→ Saved data entries
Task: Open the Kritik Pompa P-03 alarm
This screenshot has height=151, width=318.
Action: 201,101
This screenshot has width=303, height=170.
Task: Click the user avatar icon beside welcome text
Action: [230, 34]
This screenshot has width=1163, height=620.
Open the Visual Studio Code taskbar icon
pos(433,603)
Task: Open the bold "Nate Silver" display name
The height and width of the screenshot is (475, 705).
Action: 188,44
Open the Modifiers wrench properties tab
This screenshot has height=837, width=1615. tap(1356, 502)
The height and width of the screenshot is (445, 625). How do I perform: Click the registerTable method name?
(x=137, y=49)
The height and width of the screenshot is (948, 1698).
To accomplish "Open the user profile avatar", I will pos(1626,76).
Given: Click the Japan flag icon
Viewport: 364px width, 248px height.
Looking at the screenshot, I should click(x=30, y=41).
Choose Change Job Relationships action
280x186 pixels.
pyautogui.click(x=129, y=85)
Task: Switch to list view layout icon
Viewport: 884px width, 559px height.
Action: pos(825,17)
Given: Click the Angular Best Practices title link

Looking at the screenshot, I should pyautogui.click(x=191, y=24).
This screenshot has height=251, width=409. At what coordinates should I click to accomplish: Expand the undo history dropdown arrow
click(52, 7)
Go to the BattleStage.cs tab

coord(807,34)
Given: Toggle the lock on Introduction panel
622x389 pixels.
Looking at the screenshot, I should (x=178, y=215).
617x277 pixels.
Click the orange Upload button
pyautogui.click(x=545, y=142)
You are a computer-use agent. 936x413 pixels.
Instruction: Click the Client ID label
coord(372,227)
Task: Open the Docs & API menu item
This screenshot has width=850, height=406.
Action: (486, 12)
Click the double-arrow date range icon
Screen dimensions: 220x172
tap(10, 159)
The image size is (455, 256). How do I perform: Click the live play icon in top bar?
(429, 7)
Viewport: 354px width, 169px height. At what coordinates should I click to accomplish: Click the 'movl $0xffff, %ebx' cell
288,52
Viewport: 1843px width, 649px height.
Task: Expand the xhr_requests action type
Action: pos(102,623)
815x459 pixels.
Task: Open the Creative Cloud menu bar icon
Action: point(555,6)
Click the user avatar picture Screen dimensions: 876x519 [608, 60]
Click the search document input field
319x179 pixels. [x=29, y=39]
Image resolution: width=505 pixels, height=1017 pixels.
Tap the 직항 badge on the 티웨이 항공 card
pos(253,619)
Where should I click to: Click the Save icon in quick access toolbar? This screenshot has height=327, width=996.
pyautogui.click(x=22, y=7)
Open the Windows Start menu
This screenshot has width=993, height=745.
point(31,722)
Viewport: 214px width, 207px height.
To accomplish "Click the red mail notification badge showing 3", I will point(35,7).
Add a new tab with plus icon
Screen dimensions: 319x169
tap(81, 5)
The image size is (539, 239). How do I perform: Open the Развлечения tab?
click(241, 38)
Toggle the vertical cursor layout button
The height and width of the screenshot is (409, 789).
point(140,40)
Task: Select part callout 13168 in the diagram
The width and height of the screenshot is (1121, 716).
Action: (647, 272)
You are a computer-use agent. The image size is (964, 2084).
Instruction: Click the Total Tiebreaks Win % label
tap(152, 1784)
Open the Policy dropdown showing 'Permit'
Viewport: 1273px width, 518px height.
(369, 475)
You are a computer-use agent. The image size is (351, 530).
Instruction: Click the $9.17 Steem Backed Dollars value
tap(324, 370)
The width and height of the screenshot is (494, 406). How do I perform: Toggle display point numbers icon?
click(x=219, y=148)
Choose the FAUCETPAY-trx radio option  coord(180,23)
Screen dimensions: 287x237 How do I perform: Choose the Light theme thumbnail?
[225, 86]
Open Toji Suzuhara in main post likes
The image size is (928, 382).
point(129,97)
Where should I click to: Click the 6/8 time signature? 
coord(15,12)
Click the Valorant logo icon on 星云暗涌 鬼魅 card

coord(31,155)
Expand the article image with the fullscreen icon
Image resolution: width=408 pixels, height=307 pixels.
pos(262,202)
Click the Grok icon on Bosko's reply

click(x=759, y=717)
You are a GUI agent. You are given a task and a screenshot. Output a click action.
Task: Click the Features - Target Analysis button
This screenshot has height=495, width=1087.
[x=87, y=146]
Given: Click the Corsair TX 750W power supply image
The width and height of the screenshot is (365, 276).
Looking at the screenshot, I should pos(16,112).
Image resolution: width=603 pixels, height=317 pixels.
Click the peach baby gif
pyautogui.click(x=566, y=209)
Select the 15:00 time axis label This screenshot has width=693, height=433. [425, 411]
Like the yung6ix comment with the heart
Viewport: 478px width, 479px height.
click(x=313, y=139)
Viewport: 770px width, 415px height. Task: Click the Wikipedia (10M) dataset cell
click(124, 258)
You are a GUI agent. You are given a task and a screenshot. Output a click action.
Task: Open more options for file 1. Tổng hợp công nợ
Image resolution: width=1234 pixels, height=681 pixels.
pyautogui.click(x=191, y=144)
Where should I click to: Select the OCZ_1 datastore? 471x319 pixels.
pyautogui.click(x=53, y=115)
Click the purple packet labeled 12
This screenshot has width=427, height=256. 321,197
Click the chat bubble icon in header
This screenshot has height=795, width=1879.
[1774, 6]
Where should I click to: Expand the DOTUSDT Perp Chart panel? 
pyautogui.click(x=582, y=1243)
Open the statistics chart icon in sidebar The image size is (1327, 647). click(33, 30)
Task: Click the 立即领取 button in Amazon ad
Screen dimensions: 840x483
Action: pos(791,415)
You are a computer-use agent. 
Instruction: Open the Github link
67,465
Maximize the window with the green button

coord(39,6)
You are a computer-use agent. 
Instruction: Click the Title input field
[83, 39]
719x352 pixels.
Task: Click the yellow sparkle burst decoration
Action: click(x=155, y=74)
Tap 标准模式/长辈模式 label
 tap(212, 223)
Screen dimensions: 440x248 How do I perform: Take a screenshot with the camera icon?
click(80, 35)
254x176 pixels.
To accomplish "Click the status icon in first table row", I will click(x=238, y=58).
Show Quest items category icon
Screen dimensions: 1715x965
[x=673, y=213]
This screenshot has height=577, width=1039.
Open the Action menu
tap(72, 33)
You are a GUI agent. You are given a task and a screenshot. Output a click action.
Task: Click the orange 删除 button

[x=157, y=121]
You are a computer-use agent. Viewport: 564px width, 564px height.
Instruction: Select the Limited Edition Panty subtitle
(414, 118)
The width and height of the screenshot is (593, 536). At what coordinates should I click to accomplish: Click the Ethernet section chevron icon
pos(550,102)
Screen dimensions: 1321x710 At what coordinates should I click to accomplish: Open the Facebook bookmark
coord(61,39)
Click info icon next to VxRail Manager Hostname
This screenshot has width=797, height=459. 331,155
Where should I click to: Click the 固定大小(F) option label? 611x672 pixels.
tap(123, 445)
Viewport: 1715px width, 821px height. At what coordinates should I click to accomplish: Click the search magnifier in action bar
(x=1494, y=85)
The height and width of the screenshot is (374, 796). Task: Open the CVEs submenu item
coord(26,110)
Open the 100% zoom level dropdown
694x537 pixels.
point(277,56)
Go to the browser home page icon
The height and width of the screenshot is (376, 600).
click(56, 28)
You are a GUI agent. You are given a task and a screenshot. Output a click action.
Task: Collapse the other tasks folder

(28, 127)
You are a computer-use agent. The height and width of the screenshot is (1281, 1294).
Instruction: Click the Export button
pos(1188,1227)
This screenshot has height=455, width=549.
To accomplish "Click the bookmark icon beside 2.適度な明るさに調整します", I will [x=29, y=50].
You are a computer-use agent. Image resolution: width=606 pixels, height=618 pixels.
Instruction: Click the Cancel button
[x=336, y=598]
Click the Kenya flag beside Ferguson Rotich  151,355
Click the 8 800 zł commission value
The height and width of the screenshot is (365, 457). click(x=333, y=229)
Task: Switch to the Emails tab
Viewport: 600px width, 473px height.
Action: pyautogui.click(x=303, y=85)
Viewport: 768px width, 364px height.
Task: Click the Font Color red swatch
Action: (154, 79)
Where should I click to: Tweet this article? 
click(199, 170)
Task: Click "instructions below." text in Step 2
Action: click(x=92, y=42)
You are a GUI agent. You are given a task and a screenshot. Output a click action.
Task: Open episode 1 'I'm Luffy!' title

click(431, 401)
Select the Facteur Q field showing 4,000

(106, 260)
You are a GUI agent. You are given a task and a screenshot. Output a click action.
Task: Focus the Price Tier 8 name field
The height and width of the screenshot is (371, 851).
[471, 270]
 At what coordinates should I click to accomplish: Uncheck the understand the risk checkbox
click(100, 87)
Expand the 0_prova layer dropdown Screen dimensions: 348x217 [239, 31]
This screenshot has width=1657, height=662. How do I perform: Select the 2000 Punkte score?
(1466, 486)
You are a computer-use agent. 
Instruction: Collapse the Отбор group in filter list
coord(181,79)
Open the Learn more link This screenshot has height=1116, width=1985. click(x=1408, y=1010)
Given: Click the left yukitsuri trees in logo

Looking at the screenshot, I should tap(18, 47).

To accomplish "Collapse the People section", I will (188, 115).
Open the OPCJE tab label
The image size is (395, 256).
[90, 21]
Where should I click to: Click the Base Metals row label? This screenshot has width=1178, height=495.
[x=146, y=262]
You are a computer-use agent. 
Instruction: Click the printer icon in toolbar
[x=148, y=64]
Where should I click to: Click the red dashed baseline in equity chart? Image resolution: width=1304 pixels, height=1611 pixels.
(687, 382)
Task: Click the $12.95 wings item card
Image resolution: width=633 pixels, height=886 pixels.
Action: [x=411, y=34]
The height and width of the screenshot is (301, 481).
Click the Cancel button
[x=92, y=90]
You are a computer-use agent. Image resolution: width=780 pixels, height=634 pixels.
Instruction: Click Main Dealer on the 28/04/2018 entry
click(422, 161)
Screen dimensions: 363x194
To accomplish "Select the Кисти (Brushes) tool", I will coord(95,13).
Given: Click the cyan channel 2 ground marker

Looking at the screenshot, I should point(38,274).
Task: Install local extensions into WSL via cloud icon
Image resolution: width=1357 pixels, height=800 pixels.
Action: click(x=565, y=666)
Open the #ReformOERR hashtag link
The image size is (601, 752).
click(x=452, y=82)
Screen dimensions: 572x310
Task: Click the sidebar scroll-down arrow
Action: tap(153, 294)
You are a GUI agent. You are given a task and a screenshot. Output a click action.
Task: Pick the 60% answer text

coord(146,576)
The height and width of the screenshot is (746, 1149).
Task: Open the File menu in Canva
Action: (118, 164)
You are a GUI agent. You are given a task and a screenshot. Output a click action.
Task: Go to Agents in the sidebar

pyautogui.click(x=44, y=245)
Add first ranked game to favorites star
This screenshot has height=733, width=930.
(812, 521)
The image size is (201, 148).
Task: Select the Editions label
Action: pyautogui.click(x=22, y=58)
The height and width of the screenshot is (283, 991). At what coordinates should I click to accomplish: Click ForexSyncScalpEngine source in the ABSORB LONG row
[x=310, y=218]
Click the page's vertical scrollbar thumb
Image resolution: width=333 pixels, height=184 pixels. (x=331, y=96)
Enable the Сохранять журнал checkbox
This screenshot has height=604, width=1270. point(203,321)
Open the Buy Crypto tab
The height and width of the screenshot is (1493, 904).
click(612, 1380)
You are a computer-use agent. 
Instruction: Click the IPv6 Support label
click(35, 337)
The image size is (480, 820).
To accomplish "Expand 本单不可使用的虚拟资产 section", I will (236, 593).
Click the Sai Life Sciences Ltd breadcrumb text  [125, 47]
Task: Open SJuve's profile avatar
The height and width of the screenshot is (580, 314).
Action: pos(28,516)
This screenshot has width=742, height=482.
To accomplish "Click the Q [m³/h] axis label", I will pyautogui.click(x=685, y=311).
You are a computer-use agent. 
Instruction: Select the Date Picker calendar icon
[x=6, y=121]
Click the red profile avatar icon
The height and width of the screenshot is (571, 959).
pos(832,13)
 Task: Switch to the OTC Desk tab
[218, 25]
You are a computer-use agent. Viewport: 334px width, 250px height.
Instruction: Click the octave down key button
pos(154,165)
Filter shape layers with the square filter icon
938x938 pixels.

→ Work request
Among the lines above, count those containing "axis" and give only that count.

→ Worked solution
2